UC Berkeley’s beloved former chancellor died last week in a northern California hospital.

Chang-Lin Tien, the Berkeley chancellor from 1990-1997 and an outspoken supporter of affirmative action, died Oct. 29 at Kaiser Permanente hospital in Redwood City at the age of 67.

A campus memorial service is scheduled for later this week.

“Chang-Lin was an exceptional leader during one of UC Berkeley’s most challenging periods, a time of severe budget cuts and political changes,” UC Berkeley Chancellor Robert Berdahl said in a UC Office of the President press release. “His energy and optimism, his willingness to fight for the principles he cherished, and his loyalty and love for this campus made it stronger and better.”

Tien was diagnosed with a brain tumor and suffered a debilitating stroke during a diagnostic test in September 2000. He retired from his duties on June 30, 2001.

Tien was born July 24, 1935 in Wuhan, China, and was educated in Shanghai and Taiwan. After completing his undergraduate education at National Taiwan University, Tien arrived in the United States in 1956 to study mechanical engineering at the University of Louisville. He earned his master’s degree there in 1957 and then a second master’s degree and his Ph.D. at Princeton University in 1959.

He joined the UC Berkeley faculty in 1959 and served as chair of the Dept. of Mechanical Engineering for seven years. He then served as UC Berkeley’s vice chancellor for research for two years between 1983 and 1985, and left UC Berkeley for a position as executive vice chancellor at UC Irvine in 1988. He returned to UC Berkeley as chancellor in 1990.

Tien’s contributions in the field of thermal sciences range from thermal radiation and insulation to microscale thermal phenomena. He also made important contributions to fluid flow, phase-change energy transfer, heat pipes, reactor safety, cryogenics and fire phenomena.

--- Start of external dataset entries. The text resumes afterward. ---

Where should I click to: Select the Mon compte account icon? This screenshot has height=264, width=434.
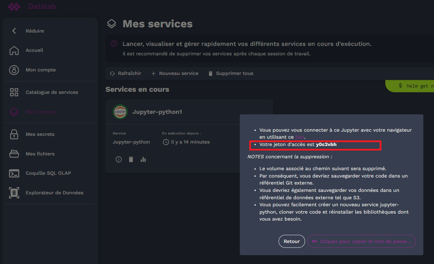point(13,70)
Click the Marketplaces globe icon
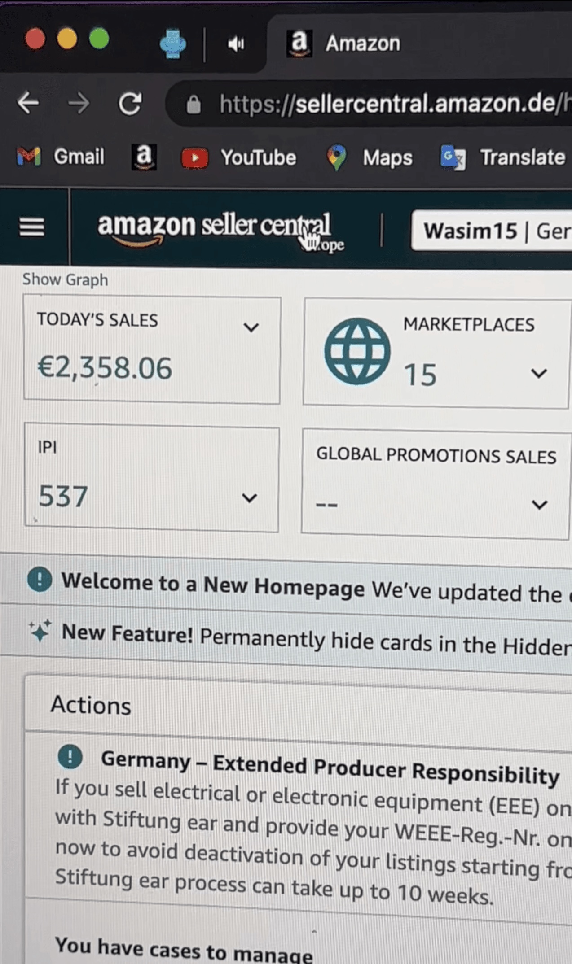This screenshot has height=964, width=572. (x=357, y=351)
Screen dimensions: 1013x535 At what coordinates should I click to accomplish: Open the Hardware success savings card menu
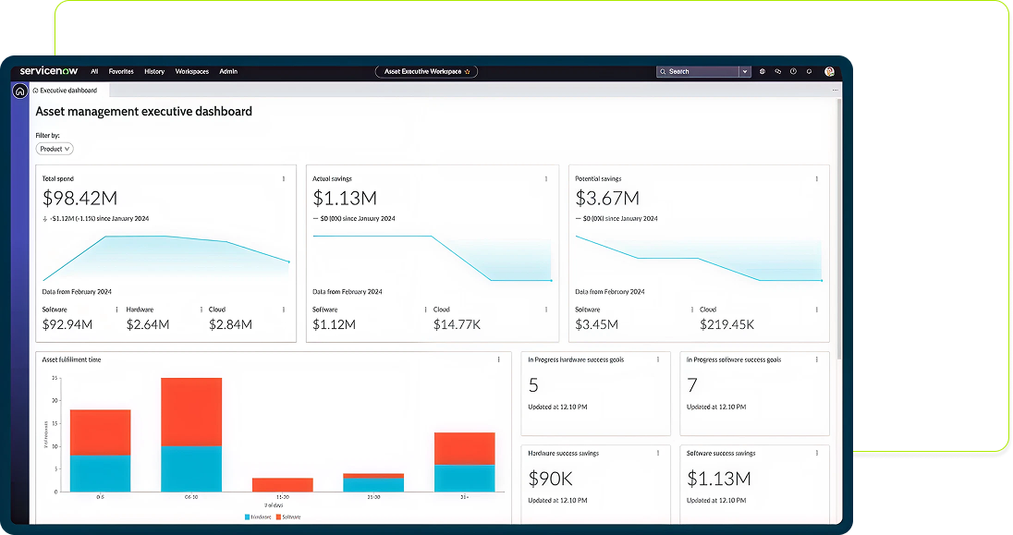coord(657,454)
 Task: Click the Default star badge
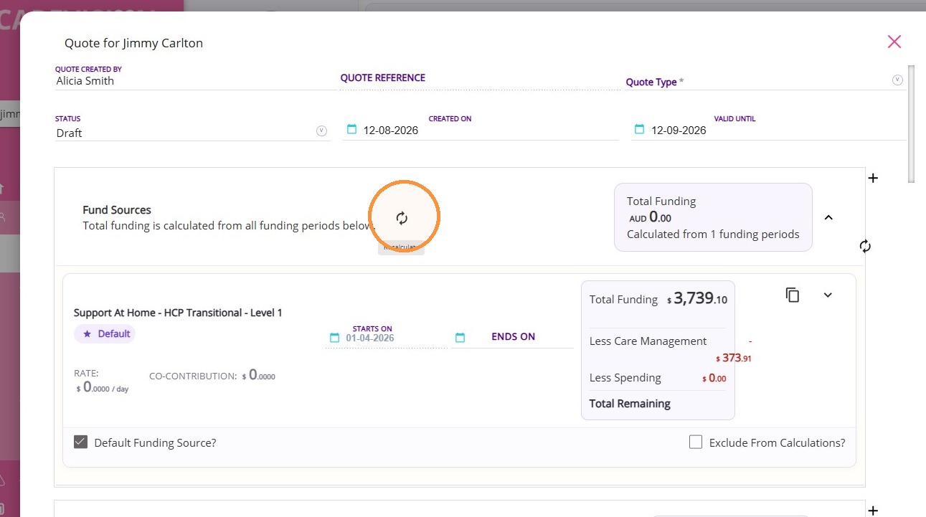point(105,333)
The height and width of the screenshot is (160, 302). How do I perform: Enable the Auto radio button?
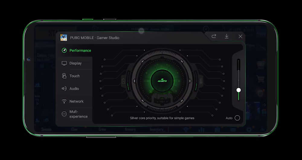pyautogui.click(x=237, y=118)
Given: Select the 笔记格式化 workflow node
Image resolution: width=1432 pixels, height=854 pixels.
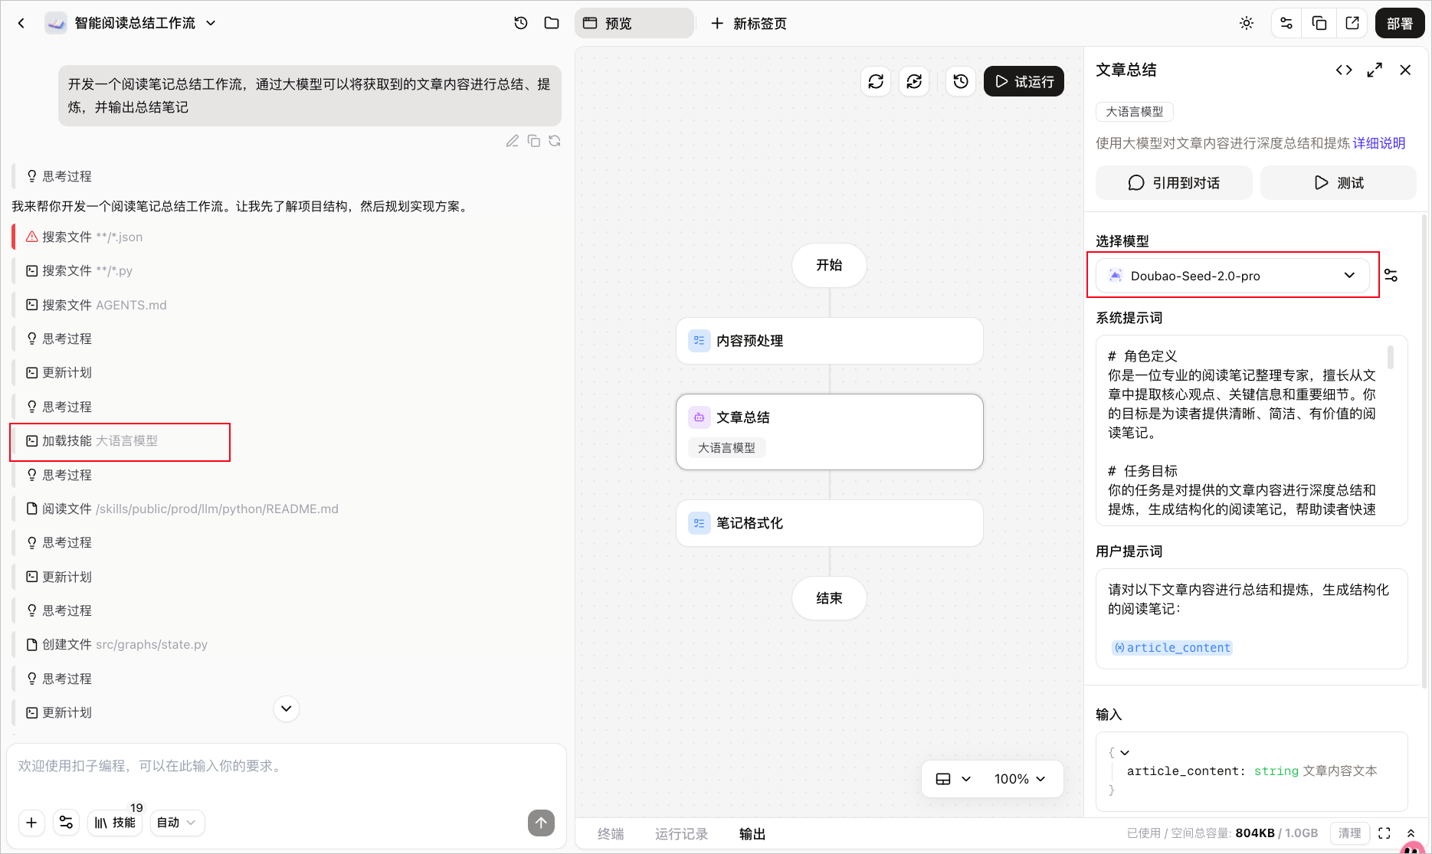Looking at the screenshot, I should [x=830, y=523].
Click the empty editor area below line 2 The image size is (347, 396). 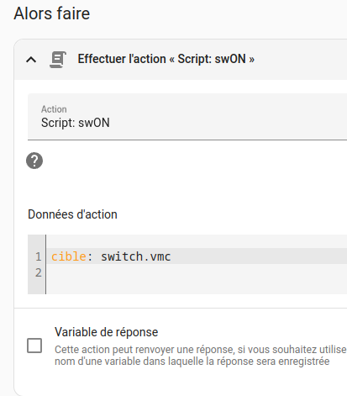[197, 287]
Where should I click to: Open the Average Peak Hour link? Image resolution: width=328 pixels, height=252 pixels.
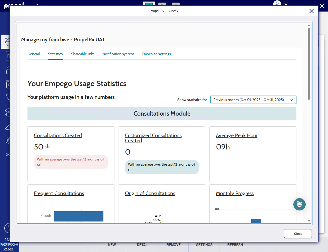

“[Tien] was a visionary,” Richard Buckius, a former student of Tien’s, stated in a press release. Buckius is now professor and head of the Dept. of Mechanical and Industrial Engineering at the University of Illinois at Urbana-Champaign.

“He marked out new high-impact areas, he did seminal work in those areas and then he led everybody to the next area,” he said.

In the late 1970s Tien helped solve problems with NASA’s space shuttle insulating tiles and with Hong Kong’s nuclear reactor meltdown at Three Mile Island. In Japan, his basic formulas for “superinsulation” are used in the design of magnetic levitation trains.

While chancellor, Tien also served as an unofficial diplomat in Asia, meeting with heads of state including Chinese President Jian Zemin and Taiwanese President Lee Teng-hui.

Tien was cited as saying that his struggle to keep the university on top in light of devastating budget crunches in the early 1990s was his most important challenge as chancellor.

State funding to the campus dropped $70 million, or 18 percent, within four years and 27 percent of active faculty members took advantage of incentives to retire early and departed.

“It’s not a matter of whether we can survive,” he said in 1993. “It’s a matter of being excellent or mediocre.”

Tien was also an active supporter of affirmative action. He developed ways to counter the impact of the UC Regents’ ban on affirmative action by launching programs designed to improve the academic performance of students in various Bay area communities.

Tien is survived by his wife and three children, as well as four grandchildren.